_任务说明_.
请从这篇 TiDB 集群扩缩容文稿的最后一句之后接着往下写。

_文档段落_.
━━━
背景
版本信息
TiDB Version: v4.0.4
TiUP Version: v1.0.8
环境信息
-
TiDB 节点
10.129.128.125
10.129.128.126 -
PD 节点
10.129.128.127
10.129.128.128
10.129.128.129 -
TiKV 节点
10.129.128.130
10.129.128.131
10.129.128.132
扩缩容操作
1. 增加 2 个新的 PD
- 配置 scale-out-pd.yaml
pd_servers:
- host: 10.129.128.125
ssh_port: 22
name: pd-10.129.128.125-2379
client_port: 2379
peer_port: 2380
deploy_dir: /data/tidb/tidb-deploy/pd-2379
data_dir: /data/tidb/tidb-data/pd-2379
log_dir: /data/tidb/tidb-log/pd-2379
- host: 10.129.128.126
ssh_port: 22
name: pd-10.129.128.125-2379
client_port: 2379
peer_port: 2380
deploy_dir: /data/tidb/tidb-deploy/pd-2379
data_dir: /data/tidb/tidb-data/pd-2379
log_dir: /data/tidb/tidb-log/pd-2379
- 执行 PD 扩容操作
tiup cluster scale-out test-tidb-prod scale-out-pd.yaml --user root -i /home/tidb/.ssh/id_rsa
2. 缩容 2 个老的 PD 节点
tiup cluster scale-in test-tidb-prod --node 10.129.128.128:2379
tiup cluster scale-in test-tidb-prod --node 10.129.128.129:2379
3. 扩容 TiKV 节点
- 配置 scale-out-tikv.yaml
tikv_servers:
- host: 10.129.128.128
ssh_port: 22
port: 20160
status_port: 20180
deploy_dir: /data/tidb/tidb-deploy/tikv-20160
data_dir: /data/tidb/tidb-data/tikv-20160
log_dir: /data/tidb/tidb-log/tikv-20160
- host: 10.129.128.129
ssh_port: 22
port: 20160
status_port: 20180
deploy_dir: /data/tidb/tidb-deploy/tikv-20160
data_dir: /data/tidb/tidb-data/tikv-20160
log_dir: /data/tidb/tidb-log/tikv-20160
- 执行 TiKV 扩容操作
tiup cluster scale-out test-tidb-prod scale-out-tikv.yaml --user root -i /home/tidb/.ssh/id_rsa
4. 扩缩容后集群信息
-
TiDB 节点
10.129.128.125
10.129.128.126 -
PD 节点
10.129.128.125
10.129.128.126
10.129.128.127 -
TiKV 节点
10.129.128.128
10.129.128.129
10.129.128.130
10.129.128.131
10.129.128.132
访问 TiDB Dashboard
经过上述扩缩容后,TiDB 集群服务正常,正常对外提供服务。
━━━
_给定行_.

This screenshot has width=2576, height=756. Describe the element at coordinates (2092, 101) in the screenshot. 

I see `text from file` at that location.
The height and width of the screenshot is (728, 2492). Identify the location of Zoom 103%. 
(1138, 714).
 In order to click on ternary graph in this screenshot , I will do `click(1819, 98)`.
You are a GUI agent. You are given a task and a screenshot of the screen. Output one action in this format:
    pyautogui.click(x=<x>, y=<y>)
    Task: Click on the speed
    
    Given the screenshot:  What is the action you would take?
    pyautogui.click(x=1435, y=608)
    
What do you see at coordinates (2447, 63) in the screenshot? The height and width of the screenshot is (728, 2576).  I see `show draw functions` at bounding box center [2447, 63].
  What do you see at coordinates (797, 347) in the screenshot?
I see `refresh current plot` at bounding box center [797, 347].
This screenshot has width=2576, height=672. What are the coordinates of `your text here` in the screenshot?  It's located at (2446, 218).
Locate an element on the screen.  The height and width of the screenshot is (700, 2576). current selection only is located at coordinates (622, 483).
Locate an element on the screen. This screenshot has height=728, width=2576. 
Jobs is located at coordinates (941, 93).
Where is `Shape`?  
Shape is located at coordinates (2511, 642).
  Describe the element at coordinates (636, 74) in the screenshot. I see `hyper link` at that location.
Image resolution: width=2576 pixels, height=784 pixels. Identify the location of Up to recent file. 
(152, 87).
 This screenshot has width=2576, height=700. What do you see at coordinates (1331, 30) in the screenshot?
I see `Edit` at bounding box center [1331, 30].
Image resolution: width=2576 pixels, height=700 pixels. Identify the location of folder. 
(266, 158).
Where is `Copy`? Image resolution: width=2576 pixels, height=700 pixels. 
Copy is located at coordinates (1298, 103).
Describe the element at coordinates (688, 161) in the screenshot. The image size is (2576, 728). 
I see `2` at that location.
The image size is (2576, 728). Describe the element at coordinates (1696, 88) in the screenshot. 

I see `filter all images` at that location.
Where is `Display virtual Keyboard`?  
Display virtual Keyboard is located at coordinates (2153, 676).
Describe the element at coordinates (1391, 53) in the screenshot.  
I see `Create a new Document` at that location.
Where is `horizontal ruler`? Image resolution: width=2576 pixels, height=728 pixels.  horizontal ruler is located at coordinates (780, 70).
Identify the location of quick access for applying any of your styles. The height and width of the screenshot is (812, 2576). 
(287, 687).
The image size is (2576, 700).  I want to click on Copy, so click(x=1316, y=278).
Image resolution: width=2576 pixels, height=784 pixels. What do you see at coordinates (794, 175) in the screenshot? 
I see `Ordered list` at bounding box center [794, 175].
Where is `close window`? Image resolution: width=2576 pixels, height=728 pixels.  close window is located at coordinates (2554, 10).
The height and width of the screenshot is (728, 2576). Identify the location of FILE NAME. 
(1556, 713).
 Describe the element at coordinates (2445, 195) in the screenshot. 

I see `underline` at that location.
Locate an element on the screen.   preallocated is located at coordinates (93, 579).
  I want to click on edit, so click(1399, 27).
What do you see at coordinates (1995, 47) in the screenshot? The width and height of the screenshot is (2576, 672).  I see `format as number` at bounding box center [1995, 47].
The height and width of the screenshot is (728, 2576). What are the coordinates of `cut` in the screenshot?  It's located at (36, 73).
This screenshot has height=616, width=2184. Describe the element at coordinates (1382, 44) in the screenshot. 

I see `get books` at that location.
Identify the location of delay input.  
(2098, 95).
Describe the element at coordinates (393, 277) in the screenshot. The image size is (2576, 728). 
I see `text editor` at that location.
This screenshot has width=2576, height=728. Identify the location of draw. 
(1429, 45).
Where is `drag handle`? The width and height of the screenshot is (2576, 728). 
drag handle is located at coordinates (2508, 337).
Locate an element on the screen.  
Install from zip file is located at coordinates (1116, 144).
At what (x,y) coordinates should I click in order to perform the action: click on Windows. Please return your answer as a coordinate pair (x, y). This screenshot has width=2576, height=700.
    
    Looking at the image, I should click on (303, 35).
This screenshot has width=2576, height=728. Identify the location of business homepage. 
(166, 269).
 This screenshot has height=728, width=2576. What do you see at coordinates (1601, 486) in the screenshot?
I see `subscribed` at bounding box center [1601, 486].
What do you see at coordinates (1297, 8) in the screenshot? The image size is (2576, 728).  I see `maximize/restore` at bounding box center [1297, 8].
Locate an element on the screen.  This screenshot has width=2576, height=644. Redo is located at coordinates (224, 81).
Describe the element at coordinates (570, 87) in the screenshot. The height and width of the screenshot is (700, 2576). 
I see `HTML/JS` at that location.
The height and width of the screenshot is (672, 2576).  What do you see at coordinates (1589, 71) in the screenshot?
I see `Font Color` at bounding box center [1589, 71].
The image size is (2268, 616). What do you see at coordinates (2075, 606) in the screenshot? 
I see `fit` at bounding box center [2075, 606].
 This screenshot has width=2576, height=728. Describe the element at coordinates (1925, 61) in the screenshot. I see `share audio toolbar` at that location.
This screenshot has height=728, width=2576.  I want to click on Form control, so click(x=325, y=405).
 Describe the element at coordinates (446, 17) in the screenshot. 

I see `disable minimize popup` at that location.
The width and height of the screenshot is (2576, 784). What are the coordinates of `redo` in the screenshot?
━━━
_练习输出_.
在原有正常的 TiDB 集群上进行扩容和缩容操作后,导致 TiDB Dashboard 集群信息中的主机页面访问失败,错误日志为:
{"error":true,"message":"error.api.other: Error 1105: Get http://10.129.128.128:2379/pd/api/v1/config/cluster-version: dial tcp 10.129.128.128:2379: connect: connection refused","code":"error.api.other","full_text":"error.api.other: Error 1105: Get http://10.129.128.128:2379/pd/api/v1/config/cluster-version: dial tcp 10.129.128.128:2379: connect: connection refused\
at github.com/pingcap-incubator/tidb-dashboard/pkg/apiserver/utils.MWHandleErrors.func1()\
...
根据错误记录的还是扩缩容之前的 PD 节点(该节点已经缩容下线了),目前 PD leader 为 10.129.128.127 节点,那么针对这种情况如何修改?